Young Turks seek job security
ISTANBUL- Anadolu Agency
In an exclusive interview with Anadolu Agency, Evrim Kuran, the director of an employer branding research and consulting company, said the employment expectations of Generation Y in Turkey are similar to those of Baby Boomers and Generation X.
In general, people born between 1946 and 1964 are known as Baby Boomers and Generation Xers were born between 1965 and 1979, while those born between 1980 and 1994 are known as Generation Y.
Generation Z, who are just starting to enter the workforce, were born after 1996.
“Our research indicates that the stress levels of young Turkish people are very high compared to many other countries,” Kuran said.
Kuran said recent graduates and college students in Turkey have more traditional expectations, which is not surprising.
She noted that the insufficient number of young entrepreneurs could be directly related to the country’s education system.
“Our system does not support critical thinking and creative intelligence, which are among the most important competencies of the century.
“Therefore, there are not many young people who pursue innovation, take risks and can work with uncertainties,” Kuran said.
While stressing that Generation Y has less repressive parents, she said it is not true that they grew up more comfortably compared to previous generations.
“We are briefly talking about a generation that is facing unemployment, inadequacy, a lack of talent and professionalism.

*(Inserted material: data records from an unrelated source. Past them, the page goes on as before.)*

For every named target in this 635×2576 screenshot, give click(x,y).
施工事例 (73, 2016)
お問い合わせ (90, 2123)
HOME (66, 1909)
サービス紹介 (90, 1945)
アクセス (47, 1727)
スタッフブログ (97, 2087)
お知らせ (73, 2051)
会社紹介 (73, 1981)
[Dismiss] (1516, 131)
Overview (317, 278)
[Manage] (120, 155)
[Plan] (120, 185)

“Today, unfortunately, many comparative global studies show that the youth in our country are unable to gain competencies and use them in their careers,” she said.
Research alone not enough
“It is too late to wait and form some kind of competency at university,” she said. “Young talents should be invested in starting from their primary education period.”
Pointing out how difficult it is to be successful in a competitive business environment, Kuran said a huge amount of individual effort has to be made.
Kuran noted that a wide range of studies on Generation Y have been conducted over a decade, providing a meaningful infrastructure for carrying out research on Generation Z.
“However, identifying generations or conducting research to understand them are not enough,” she said. “Actions favorable in theory that fail in practice are useless.”
She urged the public sector to play a more active role in these studies and work on modified models.
“The critical point is what institutions and leaders will contribute to the coming generations.
“They should decide which values of the older generations will be embraced and how to make use of these with the new generations,” she added.